Extrait du Tome 12 du "Livre du Ciel" de Luisa Piccarreta :
Les fausses Saintetés
1.
Je voudrais parler aujourd’hui de ces fausses saintetés dont le Christ parle à Luisa, et qui me travaillent depuis longtemps. Ce sont des vies apparemment irréprochables : messe fidèle, rosaire quotidien, prières bien récitées, confessions fréquentes, accompagnement spirituel pour chaque décision. Tout est en place, tout est cadré, tout semble juste. Et pourtant… quelque chose sonne faux. Non pas dans les pratiques en elles-mêmes, mais dans ce qu’elles servent. Car ce que le Christ reproche à ces âmes, ce n’est pas leur zèle, mais leur absence de véritable souci de sa volonté. Elles cultivent une bonne conscience, une image d’elles-mêmes, une certaine vanité spirituelle, mais elles ne cherchent pas vraiment à aimer Dieu pour Lui.
2.
Je reconnais ces attitudes parce que je les ai vues à l’œuvre, parfois chez les autres, souvent en moi. Cela se révèle toujours de la même manière : à la première humiliation, à la première contrariété, au moindre empêchement, tout s’effondre. La paix disparaît, la révolte monte, la tristesse s’installe, et l’âme devient lourde pour elle-même et pour les autres. Alors je me pose la question que le Christ pose à Luisa : est-ce vraiment la volonté de Dieu que je cherche, ou bien l’amour propre déguisé, la volonté personnelle cachée derrière de beaux gestes religieux ? Ces pratiques peuvent être un premier pas vers Dieu, oui, mais elles ne peuvent pas être un lieu où l’on s’installe. Elles ne sauraient Lui plaire durablement si elles ne mènent pas à l’abandon.
3.
Le fruit amer de ces fausses saintetés, je le connais bien : le scrupule, l’enfermement, les retours incessants sur soi. Tout devient affaire de contrôle, de maîtrise, de performance spirituelle. L’âme s’englue dans son ego sans même s’en rendre compte.
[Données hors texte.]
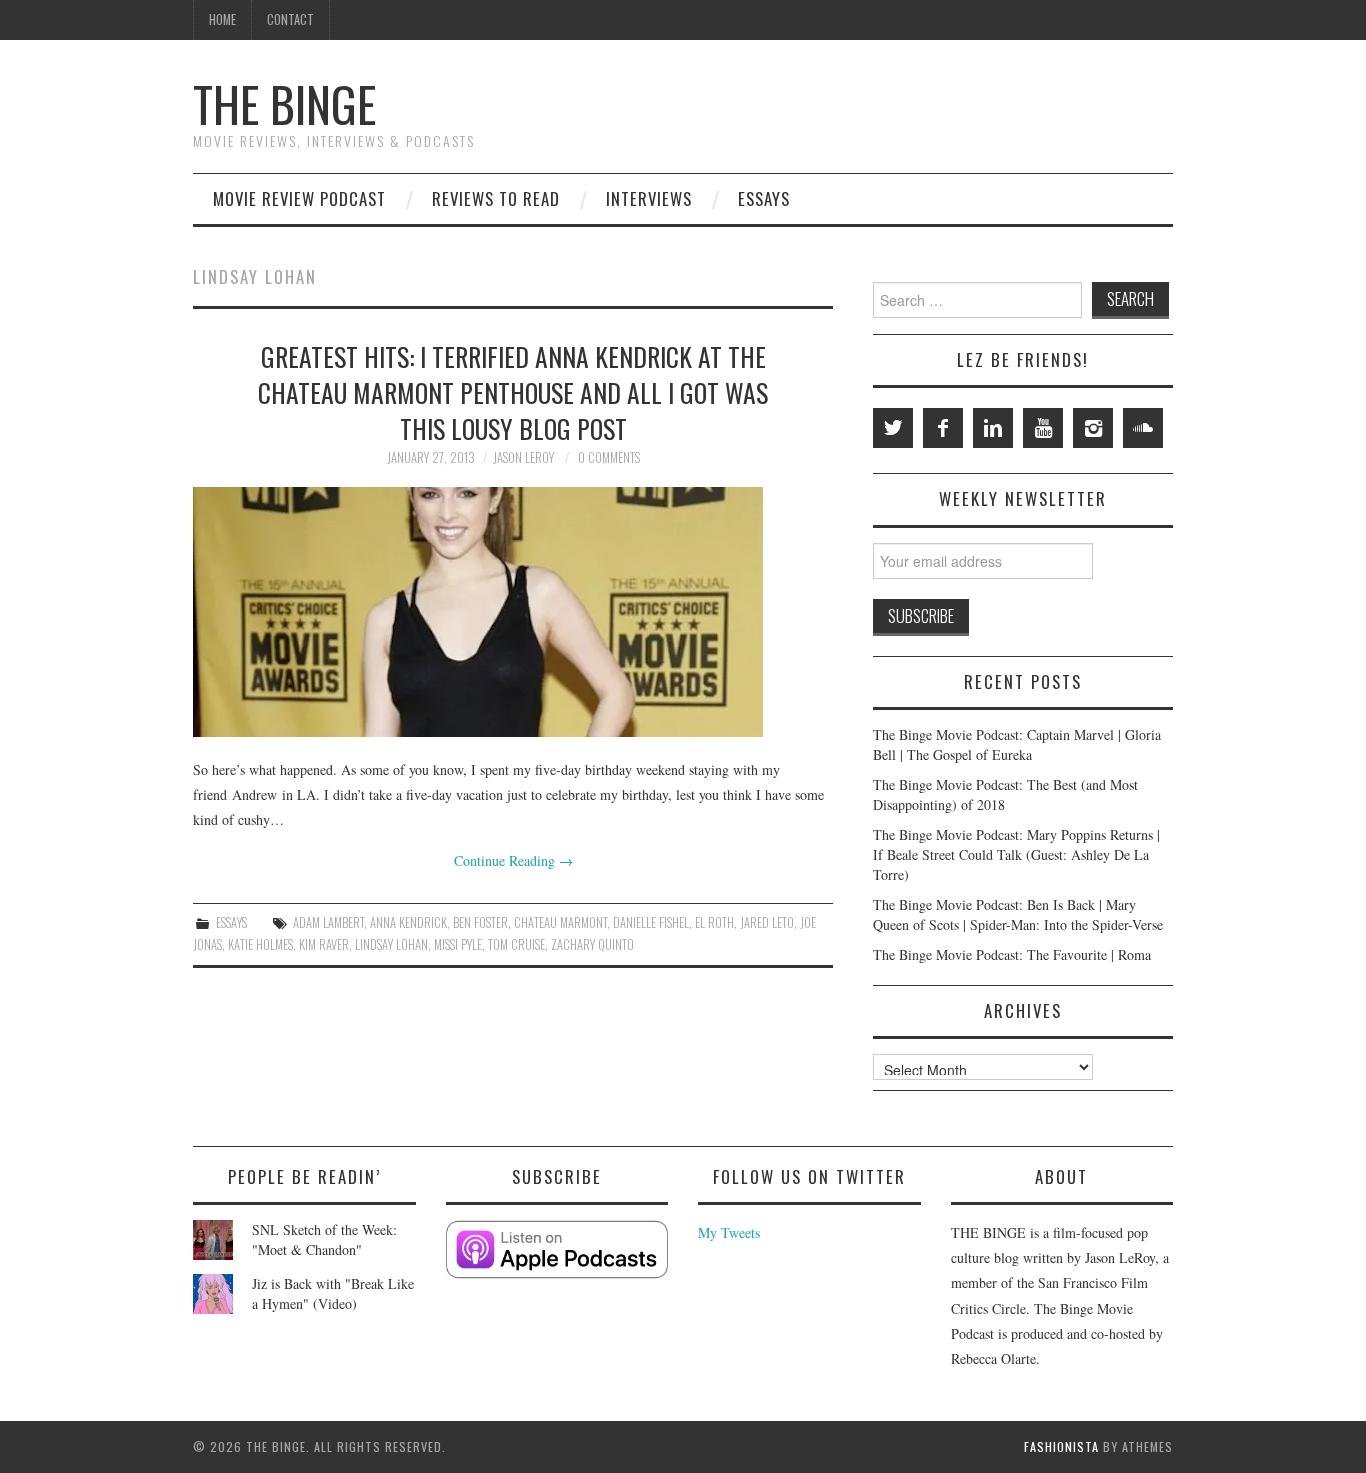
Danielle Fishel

Or le véritable amour de Dieu commence exactement là où je cesse de me regarder vivre. Aimer Dieu, ce n’est pas d’abord vouloir, décider, organiser sa vie spirituelle ; c’est consentir à se laisser faire, à se laisser aimer. Bien avant que je fasse quoi que ce soit pour Dieu, Il veut pouvoir agir en moi. Et chaque fois que je multiplie les retours sur moi-même, je m’éloigne un peu plus de sa volonté.
4.
Il s’agit, au fond, de ne pas se tromper de porte. Personnellement, je dois sans cesse rester vigilante face à l’orgueil spirituel. Me demander : pourquoi j’agis ainsi ? Pour qui ? Est-ce vraiment pour Dieu ? Et j’ose le dire simplement : je préfère les âmes qui oublient parfois leur rosaire mais qui ont une vraie soif, un désir sincère, une bonne volonté. J’aime les catholiques qui « ne sont pas propres sur eux ». J’en fais partie. Il y a quelque chose de profondément juste à se voir petit, faible, imparfait. Dieu ne se scandalise pas de nos pauvretés ; Il se heurte surtout à nos illusions de sainteté.
5.
Ce n’est pas la perfection que je cherche désormais, mais l’amour. Tout le reste doit s’ordonner à cela. Thérèse l’a dit avec une clarté désarmante : « Il ne s’agit pas pour l’âme d’avoir des goûts spirituels mais d’aimer beaucoup». Tout est là. C’est ce que le Christ dit à Luisa Piccarreta, et c’est ce que j’essaie d’apprendre, lentement, maladroitement. Entrer dans la volonté de Dieu, ce n’est pas devenir impeccable ; c’est consentir à être aimé tel que je suis, pour pouvoir aimer à mon tour. Et cela change tout.